Pod Stuck in ContainerCreating/Pending State with MountVolume.SetUp "DeadlineExceeded" Due to DNS Failure
search cancel

Pod Stuck in ContainerCreating/Pending State with MountVolume.SetUp "DeadlineExceeded" Due to DNS Failure

book

Article ID: 425093

calendar_today

Updated On:

Products

VMware Tanzu Kubernetes Grid Management

Issue/Introduction

Following a Pod restart or migration, Persistent Volume Claims (PVC) fail to mount to the Pod. The Pod remains in a non-Running state (typically ContainerCreating or Pending), and the storage remains inaccessible.

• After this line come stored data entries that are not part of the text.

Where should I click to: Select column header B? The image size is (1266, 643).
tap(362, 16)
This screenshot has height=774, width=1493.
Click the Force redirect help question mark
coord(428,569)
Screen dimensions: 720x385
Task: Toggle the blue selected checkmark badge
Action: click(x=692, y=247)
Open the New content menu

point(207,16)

We see similar log snippet while describing pods:

Warning FailedMount 36m (x2 over 48m) kubelet MountVolume.SetUp failed for volume "pvc-12345-6789" : rpc error: code = DeadlineExceeded desc = context deadline exceeded

Warning FailedMount 16m (x3 over 57m) kubelet MountVolume.SetUp failed for volume "pvc-12345-6789" : rpc error: code = DeadlineExceeded desc = context deadline exceeded

Environment

TKGM 2.5.1

Cause

  • The issue is caused by a failure in DNS resolution or routing.
  • The Kubelet and CSI driver attempts to locate and communicate with the storage provider/backend using a hostname or FQDN.
  • Due to a recent DNS update or incorrect DNS IP configuration, the storage communication path is broken.
  • The Deadline Exceeded error occurs when the CSI RPC call times out while waiting for a network response that never arrives because the endpoint cannot be resolved or reached.

Resolution

  • Verify if any DNS server IPs or routing tables were updated prior to the mounting failures.
  • Verify DNS Connectivity: From a worker node, attempt to resolve the storage endpoint FQDN:
    nslookup <storage-provider-hostname>
  • Revert DNS Configuration: Revert the DNS settings to the previously known-working DNS server IPs.
  • Update the /etc/resolv.conf or the node customization scripts/TCA templates if applicable.
  • Restart Kubelet (Optional): If the mount does not automatically retry successfully after the DNS fix, restart the Kubelet on the affected worker node:
    systemctl restart kubelet
  • Verify Mount: Monitor the Pod events to ensure the volume setup succeeds:
    kubectl get events --watch